- _Parts of the exercise_:
a – State whether each statement below agrees with the passage on medical information, answering yes or no and quoting the deciding words. (i) Requiring more data to be collected and submitted to remote sites will improve quality. (ii) Providers will accept intelligent software to the extent that its results match their human interaction bandwidth. (iii) The demands for NII services lie mainly in high-performance and remote communication.
b – Retype the passage on medical information from the words "We see that" to the words "to resolve them.".
====== Passage to read
Quality again seems to be the main constraining factor. How can quality be improved? Mandating the collection and submission of more data to remote sites won’t work. The only option seems to be is to share data that is used locally, and abstract management and public health information from such local data. Feedback at all levels is crucial. Feedback relates encounter to encounter and compares treatments intervals in a patient’s history (especially for the aged), among similar patients, and among physicians using different approaches to practice. Again, it is the actual consumers of the information that need to be empowered first.

The desire to have all possible information will be moderated by the effort and time that healthcare providers must spend to obtain and record it. In time, intelligent software will emerge that can help select, extract, summarize, and abstract the relevant and properly-authorized information out of the voluminous medical record and bibliographic resources. Such software will be accepted by the providers to the extent that its results match their human interaction bandwidth and aids their productivity.

We see that the demands for NII services are more in making software available, providing interoperation standards, than in high-performance and remote communication. Today access is constrained by problems of interoperation, concern for privacy, and poor quality of many collections. The effort needed to overcome these barriers are major, and will need time to resolve them.
============
====== Material shown
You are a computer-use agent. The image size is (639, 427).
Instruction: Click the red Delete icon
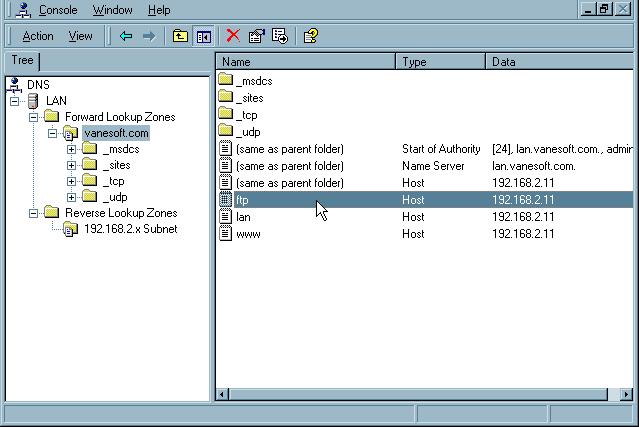coord(233,36)
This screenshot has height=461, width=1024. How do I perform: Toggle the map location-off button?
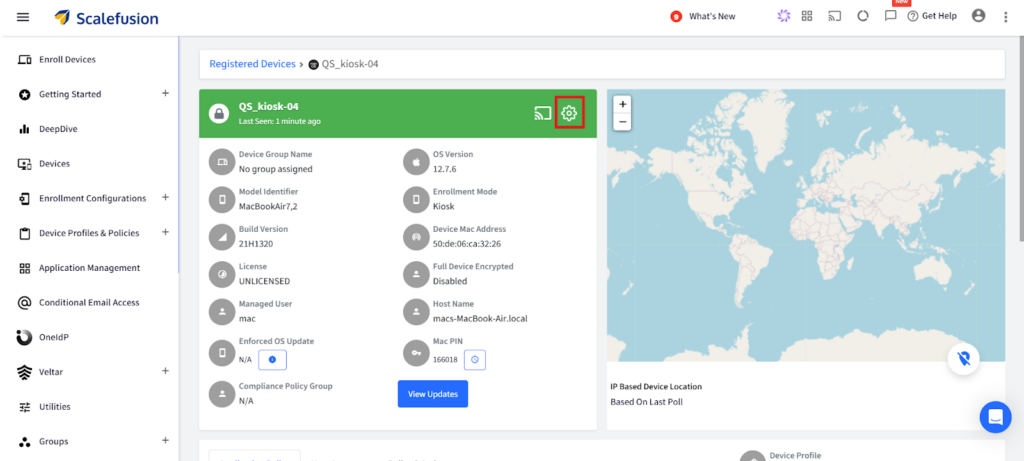pyautogui.click(x=962, y=359)
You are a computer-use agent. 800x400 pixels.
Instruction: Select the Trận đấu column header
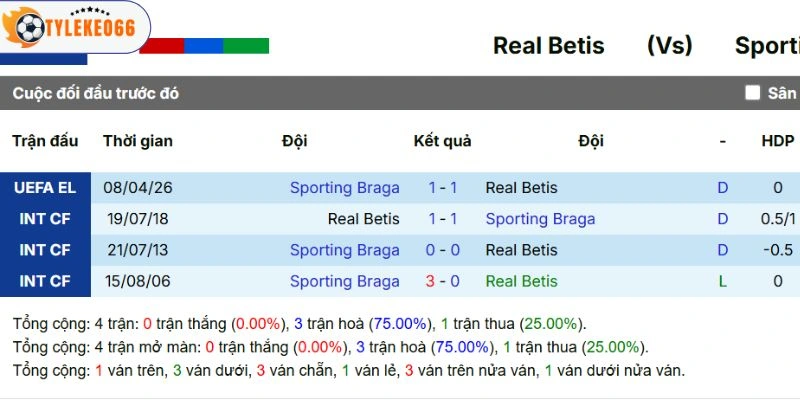click(x=45, y=141)
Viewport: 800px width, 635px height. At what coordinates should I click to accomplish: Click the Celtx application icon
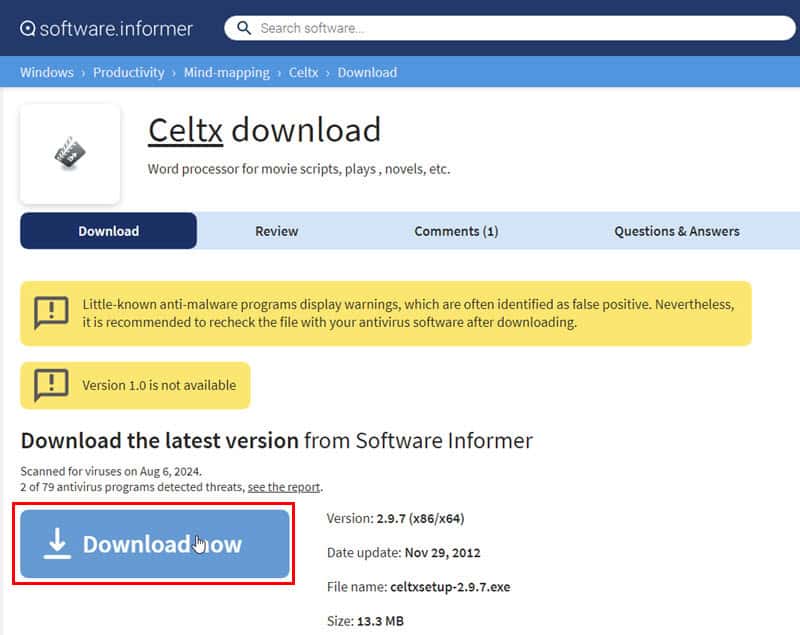pos(70,153)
============
- _Problem solutions_:
a –
(i) No: "Mandating the collection and submission of more data to remote sites won’t work."
(ii) Yes: "Such software will be accepted by the providers to the extent that its results match their human interaction bandwidth and aids their productivity."
(iii) No: "We see that the demands for NII services are more in making software available, providing interoperation standards, than in high-performance and remote communication."

b –
We see that the demands for NII services are more in making software available, providing interoperation standards, than in high-performance and remote communication. Today access is constrained by problems of interoperation, concern for privacy, and poor quality of many collections. The effort needed to overcome these barriers are major, and will need time to resolve them.